→ **WHAT THE EXERCISE ASKS**: Please give again, exactly and only, the stretch of lines from the one containing "Task: Open the Terms of Use link" to the end of the entries below.

──────── MATERIAL FOR THIS TASK

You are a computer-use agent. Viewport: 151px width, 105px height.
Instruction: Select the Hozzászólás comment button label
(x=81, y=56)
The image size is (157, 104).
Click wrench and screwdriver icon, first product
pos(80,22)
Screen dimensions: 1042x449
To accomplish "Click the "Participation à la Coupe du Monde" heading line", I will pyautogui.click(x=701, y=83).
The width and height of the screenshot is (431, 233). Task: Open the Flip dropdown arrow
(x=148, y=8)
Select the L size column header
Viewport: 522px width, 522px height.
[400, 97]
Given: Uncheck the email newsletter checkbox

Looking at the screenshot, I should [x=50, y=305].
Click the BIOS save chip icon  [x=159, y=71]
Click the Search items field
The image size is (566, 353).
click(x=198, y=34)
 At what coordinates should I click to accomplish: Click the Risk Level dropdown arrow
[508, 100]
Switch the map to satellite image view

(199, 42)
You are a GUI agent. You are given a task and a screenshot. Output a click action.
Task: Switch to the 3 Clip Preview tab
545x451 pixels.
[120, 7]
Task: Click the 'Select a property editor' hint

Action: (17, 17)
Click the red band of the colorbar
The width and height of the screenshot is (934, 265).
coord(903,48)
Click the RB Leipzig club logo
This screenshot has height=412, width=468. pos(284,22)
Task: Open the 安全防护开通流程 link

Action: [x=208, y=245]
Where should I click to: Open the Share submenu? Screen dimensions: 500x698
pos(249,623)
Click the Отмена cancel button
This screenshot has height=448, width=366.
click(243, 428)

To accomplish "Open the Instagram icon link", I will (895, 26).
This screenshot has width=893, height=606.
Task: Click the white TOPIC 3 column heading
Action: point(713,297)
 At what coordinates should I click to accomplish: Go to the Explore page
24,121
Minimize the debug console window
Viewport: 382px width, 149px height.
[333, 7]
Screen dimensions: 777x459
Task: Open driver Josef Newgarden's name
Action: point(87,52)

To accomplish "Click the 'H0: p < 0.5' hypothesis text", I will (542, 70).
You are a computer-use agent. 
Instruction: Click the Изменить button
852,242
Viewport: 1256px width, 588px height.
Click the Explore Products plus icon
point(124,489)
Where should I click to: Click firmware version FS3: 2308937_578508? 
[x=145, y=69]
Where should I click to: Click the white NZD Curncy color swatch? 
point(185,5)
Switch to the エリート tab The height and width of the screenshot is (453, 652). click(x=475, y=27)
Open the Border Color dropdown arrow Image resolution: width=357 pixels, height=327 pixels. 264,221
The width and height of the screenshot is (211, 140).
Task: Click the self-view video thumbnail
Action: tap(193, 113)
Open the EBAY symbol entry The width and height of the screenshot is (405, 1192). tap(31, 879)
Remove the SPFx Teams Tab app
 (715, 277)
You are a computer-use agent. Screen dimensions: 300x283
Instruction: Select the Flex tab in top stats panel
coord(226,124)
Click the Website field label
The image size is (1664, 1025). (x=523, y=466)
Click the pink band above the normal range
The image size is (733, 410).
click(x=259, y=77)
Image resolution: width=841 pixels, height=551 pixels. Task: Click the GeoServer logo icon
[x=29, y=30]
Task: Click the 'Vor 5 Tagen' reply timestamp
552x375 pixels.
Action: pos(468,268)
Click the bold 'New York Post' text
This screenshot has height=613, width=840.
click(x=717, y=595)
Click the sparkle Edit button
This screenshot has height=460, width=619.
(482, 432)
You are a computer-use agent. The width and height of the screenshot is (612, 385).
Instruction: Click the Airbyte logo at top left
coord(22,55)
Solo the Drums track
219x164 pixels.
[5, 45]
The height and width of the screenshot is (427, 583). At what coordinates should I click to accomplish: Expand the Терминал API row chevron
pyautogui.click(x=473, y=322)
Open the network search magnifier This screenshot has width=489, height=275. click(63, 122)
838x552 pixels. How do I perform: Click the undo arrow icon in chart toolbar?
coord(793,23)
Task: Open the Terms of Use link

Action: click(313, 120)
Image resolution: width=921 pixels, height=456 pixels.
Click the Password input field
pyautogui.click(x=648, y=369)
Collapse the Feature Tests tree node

────────────────

→ **WRITTEN REPLY**:
Task: Open the Terms of Use link

Action: click(313, 120)
Image resolution: width=921 pixels, height=456 pixels.
Click the Password input field
pyautogui.click(x=648, y=369)
Collapse the Feature Tests tree node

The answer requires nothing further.